**WRITTEN EXERCISE**
Could you transcribe the records exactly, starting with the line that contains "The height and width of the screenshot is (495, 800)." and going on through the end of the records?

**ENTRIES SHOWN**
* * *
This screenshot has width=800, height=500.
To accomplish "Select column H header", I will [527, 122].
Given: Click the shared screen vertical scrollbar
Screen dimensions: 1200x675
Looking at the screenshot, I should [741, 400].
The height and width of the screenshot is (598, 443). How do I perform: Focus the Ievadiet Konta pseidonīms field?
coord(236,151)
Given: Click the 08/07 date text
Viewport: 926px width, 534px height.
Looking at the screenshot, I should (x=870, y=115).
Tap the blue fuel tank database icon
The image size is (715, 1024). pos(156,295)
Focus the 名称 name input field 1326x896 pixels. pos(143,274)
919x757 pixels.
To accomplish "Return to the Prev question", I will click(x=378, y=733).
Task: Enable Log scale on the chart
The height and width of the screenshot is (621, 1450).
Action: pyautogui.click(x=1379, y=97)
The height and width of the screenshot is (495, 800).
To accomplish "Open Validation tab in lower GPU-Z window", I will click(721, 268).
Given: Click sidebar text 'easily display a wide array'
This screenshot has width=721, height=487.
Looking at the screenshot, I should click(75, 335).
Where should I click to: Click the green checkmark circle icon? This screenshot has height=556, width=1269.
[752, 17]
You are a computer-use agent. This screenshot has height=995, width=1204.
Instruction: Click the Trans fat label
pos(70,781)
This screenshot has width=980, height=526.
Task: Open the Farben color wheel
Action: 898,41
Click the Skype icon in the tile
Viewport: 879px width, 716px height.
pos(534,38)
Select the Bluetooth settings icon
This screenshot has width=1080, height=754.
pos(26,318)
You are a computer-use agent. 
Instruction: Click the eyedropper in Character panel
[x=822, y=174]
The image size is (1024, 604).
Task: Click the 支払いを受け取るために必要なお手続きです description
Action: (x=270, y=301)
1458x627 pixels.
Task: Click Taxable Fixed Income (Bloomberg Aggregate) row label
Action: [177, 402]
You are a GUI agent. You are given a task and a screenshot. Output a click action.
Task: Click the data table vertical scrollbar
* * *
**SOLUTION**
The height and width of the screenshot is (495, 800).
To accomplish "Open Validation tab in lower GPU-Z window", I will click(721, 268).
Given: Click sidebar text 'easily display a wide array'
This screenshot has width=721, height=487.
Looking at the screenshot, I should click(75, 335).
Where should I click to: Click the green checkmark circle icon? This screenshot has height=556, width=1269.
[752, 17]
You are a computer-use agent. This screenshot has height=995, width=1204.
Instruction: Click the Trans fat label
pos(70,781)
This screenshot has width=980, height=526.
Task: Open the Farben color wheel
Action: 898,41
Click the Skype icon in the tile
Viewport: 879px width, 716px height.
pos(534,38)
Select the Bluetooth settings icon
This screenshot has width=1080, height=754.
pos(26,318)
You are a computer-use agent. 
Instruction: Click the eyedropper in Character panel
[x=822, y=174]
The image size is (1024, 604).
Task: Click the 支払いを受け取るために必要なお手続きです description
Action: (x=270, y=301)
1458x627 pixels.
Task: Click Taxable Fixed Income (Bloomberg Aggregate) row label
Action: [177, 402]
You are a GUI agent. You are given a task and a screenshot. Output a click action.
Task: Click the data table vertical scrollbar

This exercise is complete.